Sin embargo, un código JavaScript instalado en una página inocua puede hacer que cambie cuando el usuario no mira, porque está en otra pestaña, y mute a una página falsa donde pide al internauta que se registre.
El usuario apenas percibirá el cambio y asumirá que dejó abierta, por ejemplo, la página de inicio de Gmail y se volverá a loguear.
Además, el portal Scam Detectives advierte, que siempre que alguien se registra en una página web, sin importar que haya más pestañas abiertas en el navegador, los usuarios deberían comprobar la URL y que están utilizando una dirección HTTPS:// segura.
“Si la URL no es correcta o no hay ningún candado, cierre la pestaña, abra una nueva y escriba de nuevo la URL”, señala Charles Conway, editor de Scam Detectives. “E incluso mejor, cree una política para no dejar que las webs que requieran login seguro, se abran en otras pestañas”.

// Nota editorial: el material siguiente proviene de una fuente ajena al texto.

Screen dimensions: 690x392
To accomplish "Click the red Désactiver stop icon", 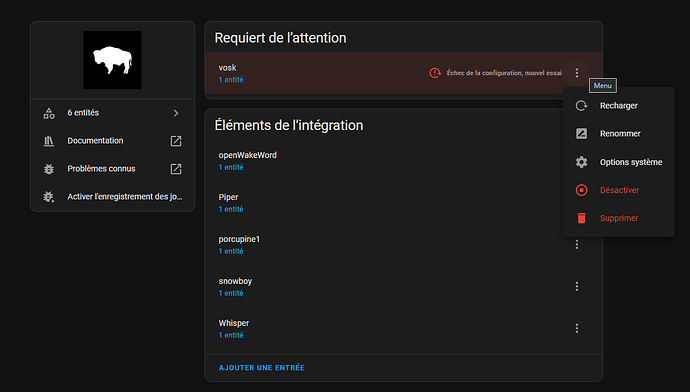I will [581, 190].
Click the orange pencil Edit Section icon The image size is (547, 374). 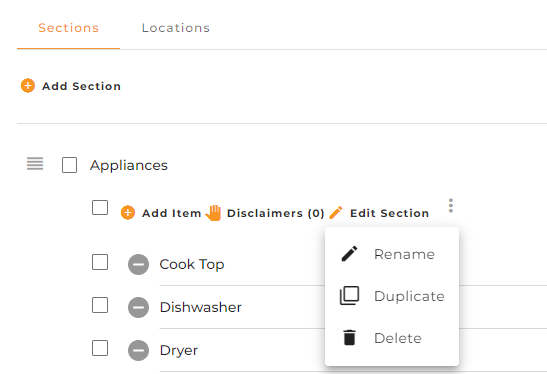click(336, 212)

En este preciso momento tengo abiertas 11 pestañas, ¿Como hago para saber quien me está hackeando?
Es un chiste
#D
P.D.: lo de la cantidad de pestañas que tengo abiertas es cierto.
Saludos, KM.
Les recomiendo leer el libro la sociedad de control que es recomendado en la ultima edicion de users….inclusive alli esta el link de descarga…y sabran algo mas de como nos espian los grandes
Esto esta aca: http://www.azarask.in/blog/post/a-new-type-of-phishing-attack/
Incluso en esa pagina esta el script para hacer eso, si dejan de naver esa pagina les va a aparecer el login de gmail, aunque solo es una imagen.

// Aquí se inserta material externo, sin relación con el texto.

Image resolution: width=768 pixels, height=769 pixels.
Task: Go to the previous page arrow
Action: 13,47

Creo que en IE no cambia el favicon.
En esta pagina dicen que el usuario creo que dejo abierta una pestaña de (GMAIL) por ejemplo y como esta casi seguro de eso la persona no se va a fijar en la URL.
@Alejandro: Mozilla NO ES LA BASE DE SAFARI NI DE CHROME (aunque Firefox está asociado a Stop Badware de Google, que identifica páginas maliciosas).
La cantidad de add-ons y plug-ins para FF dificilmente sea igualada por Safari o Chrome. Esta es una de las particularidades por la que muchos usuarios como yo seguiremos con el Zorrito hasta que algún navegador se le aproxime.
En tema de seguridad, si bien esos estudios chotos “pregonan” que FF está plagado de vulnerabilidades, Mozilla corrige constantemente sus bugs y, hasta ahora, no he tenido “ataques”. Además FF siempre me ha advertido correctamente de webs inseguras.
Otra cosa más es que al principio el NoScript puede ser molesto porque bloquea muchos elementos o código de las paginas web…pero eso se puede configurar es cuestión de observar bien ya que este complemento para el Firefox tiene reglas para recordar acciones para cada sitio de acuerdo a como lo configuren. No es muy difícil anímense.
Saludos a todos !!!
Estoy de acuerdo con Seba con NoScript para firefox se pueden evitar la mayoría de estos problemas y también acuérdense de mantener actualizado java y el sistema operativo y contar con antivirus decente para evitarse muchos problemas con la seguridad en la web
@ seba
mozilla es la base de Safari y de Google Chrome. Seguro hay algo, o se puede adaptar muy facilmente algo.
queda fuera IE…
Configurando correctamente NoScripts en FF se acaban éste tipo de problemas generados por scripts java.
“Configurarlo correctamente” me refiero a que no moleste bloqueando absolutamente todo en todas las páginas. Con unas dos semanas de uso éste plugin ya queda lo suficientemente bien adecuado como para que resulte prácticamente invisible para el usuario.
Desconozco si existe una versión de NoScripst para otros navegadores que no sea el de Mozilla.
Saludos!
No todas las webs tienen el HTTPS, de esta forma no podemos verlas a todas. La gente con ganas de hacer daño nunca se acaba..
Como se hace para crear una política de esta forma?